Available records

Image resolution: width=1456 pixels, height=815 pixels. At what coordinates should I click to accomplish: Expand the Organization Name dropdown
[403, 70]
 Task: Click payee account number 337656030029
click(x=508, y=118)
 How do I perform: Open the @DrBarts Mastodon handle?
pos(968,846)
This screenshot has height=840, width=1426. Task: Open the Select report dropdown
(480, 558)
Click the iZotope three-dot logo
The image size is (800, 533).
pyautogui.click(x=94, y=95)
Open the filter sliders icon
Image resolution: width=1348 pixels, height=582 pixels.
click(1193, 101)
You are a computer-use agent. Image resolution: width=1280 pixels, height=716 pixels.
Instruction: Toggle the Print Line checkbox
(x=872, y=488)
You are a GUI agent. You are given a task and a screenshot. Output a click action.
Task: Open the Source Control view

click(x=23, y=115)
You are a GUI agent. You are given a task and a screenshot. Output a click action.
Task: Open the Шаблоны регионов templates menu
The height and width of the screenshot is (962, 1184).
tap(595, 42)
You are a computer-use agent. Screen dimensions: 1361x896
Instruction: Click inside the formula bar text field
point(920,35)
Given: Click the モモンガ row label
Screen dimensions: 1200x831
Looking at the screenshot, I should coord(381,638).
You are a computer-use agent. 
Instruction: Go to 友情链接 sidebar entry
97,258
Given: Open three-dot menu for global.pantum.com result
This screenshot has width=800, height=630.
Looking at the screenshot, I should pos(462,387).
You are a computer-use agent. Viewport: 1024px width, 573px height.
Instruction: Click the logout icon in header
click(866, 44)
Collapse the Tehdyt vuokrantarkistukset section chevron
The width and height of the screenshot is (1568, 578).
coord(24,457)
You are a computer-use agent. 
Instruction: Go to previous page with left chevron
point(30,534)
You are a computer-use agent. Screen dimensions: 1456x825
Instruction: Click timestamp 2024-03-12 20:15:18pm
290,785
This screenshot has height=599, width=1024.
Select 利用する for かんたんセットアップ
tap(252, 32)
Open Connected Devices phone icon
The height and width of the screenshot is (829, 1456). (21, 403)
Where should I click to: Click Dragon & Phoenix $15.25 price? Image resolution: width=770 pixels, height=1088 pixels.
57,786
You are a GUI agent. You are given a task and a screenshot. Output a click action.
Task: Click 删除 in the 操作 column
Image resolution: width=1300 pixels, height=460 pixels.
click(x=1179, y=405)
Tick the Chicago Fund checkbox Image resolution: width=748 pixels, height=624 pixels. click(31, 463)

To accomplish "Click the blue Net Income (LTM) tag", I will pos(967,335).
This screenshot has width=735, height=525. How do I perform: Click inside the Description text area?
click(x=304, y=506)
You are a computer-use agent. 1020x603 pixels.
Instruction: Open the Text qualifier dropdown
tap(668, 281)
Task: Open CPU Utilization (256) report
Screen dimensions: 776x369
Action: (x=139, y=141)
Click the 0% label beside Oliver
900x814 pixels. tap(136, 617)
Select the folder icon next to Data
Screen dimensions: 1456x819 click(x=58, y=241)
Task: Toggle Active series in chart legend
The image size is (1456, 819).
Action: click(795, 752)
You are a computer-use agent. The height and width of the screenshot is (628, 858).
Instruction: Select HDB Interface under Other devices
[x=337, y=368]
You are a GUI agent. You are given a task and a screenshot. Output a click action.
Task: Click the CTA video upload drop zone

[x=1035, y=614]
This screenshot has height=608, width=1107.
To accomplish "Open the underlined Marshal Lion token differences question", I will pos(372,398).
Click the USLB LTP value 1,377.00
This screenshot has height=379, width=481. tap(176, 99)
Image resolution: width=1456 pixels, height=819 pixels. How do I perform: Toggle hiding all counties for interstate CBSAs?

What you should do
Reproduce the data above line for line, with no changes to any of it.

Task answer
Image resolution: width=1456 pixels, height=815 pixels. At what coordinates should I click to accomplish: Expand the Organization Name dropdown
[403, 70]
 Task: Click payee account number 337656030029
click(x=508, y=118)
 How do I perform: Open the @DrBarts Mastodon handle?
pos(968,846)
This screenshot has height=840, width=1426. Task: Open the Select report dropdown
(480, 558)
Click the iZotope three-dot logo
The image size is (800, 533).
pyautogui.click(x=94, y=95)
Open the filter sliders icon
Image resolution: width=1348 pixels, height=582 pixels.
click(1193, 101)
You are a computer-use agent. Image resolution: width=1280 pixels, height=716 pixels.
Instruction: Toggle the Print Line checkbox
(x=872, y=488)
You are a GUI agent. You are given a task and a screenshot. Output a click action.
Task: Open the Source Control view

click(x=23, y=115)
You are a GUI agent. You are given a task and a screenshot. Output a click action.
Task: Open the Шаблоны регионов templates menu
The height and width of the screenshot is (962, 1184).
tap(595, 42)
You are a computer-use agent. Screen dimensions: 1361x896
Instruction: Click inside the formula bar text field
point(920,35)
Given: Click the モモンガ row label
Screen dimensions: 1200x831
Looking at the screenshot, I should coord(381,638).
You are a computer-use agent. 
Instruction: Go to 友情链接 sidebar entry
97,258
Given: Open three-dot menu for global.pantum.com result
This screenshot has width=800, height=630.
Looking at the screenshot, I should pos(462,387).
You are a computer-use agent. Viewport: 1024px width, 573px height.
Instruction: Click the logout icon in header
click(866, 44)
Collapse the Tehdyt vuokrantarkistukset section chevron
The width and height of the screenshot is (1568, 578).
coord(24,457)
You are a computer-use agent. 
Instruction: Go to previous page with left chevron
point(30,534)
You are a computer-use agent. Screen dimensions: 1456x825
Instruction: Click timestamp 2024-03-12 20:15:18pm
290,785
This screenshot has height=599, width=1024.
Select 利用する for かんたんセットアップ
tap(252, 32)
Open Connected Devices phone icon
The height and width of the screenshot is (829, 1456). (21, 403)
Where should I click to: Click Dragon & Phoenix $15.25 price? Image resolution: width=770 pixels, height=1088 pixels.
57,786
You are a GUI agent. You are given a task and a screenshot. Output a click action.
Task: Click 删除 in the 操作 column
Image resolution: width=1300 pixels, height=460 pixels.
click(x=1179, y=405)
Tick the Chicago Fund checkbox Image resolution: width=748 pixels, height=624 pixels. click(31, 463)

To accomplish "Click the blue Net Income (LTM) tag", I will pos(967,335).
This screenshot has width=735, height=525. How do I perform: Click inside the Description text area?
click(x=304, y=506)
You are a computer-use agent. 1020x603 pixels.
Instruction: Open the Text qualifier dropdown
tap(668, 281)
Task: Open CPU Utilization (256) report
Screen dimensions: 776x369
Action: (x=139, y=141)
Click the 0% label beside Oliver
900x814 pixels. tap(136, 617)
Select the folder icon next to Data
Screen dimensions: 1456x819 click(x=58, y=241)
Task: Toggle Active series in chart legend
The image size is (1456, 819).
Action: click(795, 752)
You are a computer-use agent. The height and width of the screenshot is (628, 858).
Instruction: Select HDB Interface under Other devices
[x=337, y=368]
You are a GUI agent. You are given a task and a screenshot. Output a click action.
Task: Click the CTA video upload drop zone

[x=1035, y=614]
This screenshot has height=608, width=1107.
To accomplish "Open the underlined Marshal Lion token differences question", I will pos(372,398).
Click the USLB LTP value 1,377.00
This screenshot has height=379, width=481. tap(176, 99)
Image resolution: width=1456 pixels, height=819 pixels. How do I perform: Toggle hiding all counties for interstate CBSAs?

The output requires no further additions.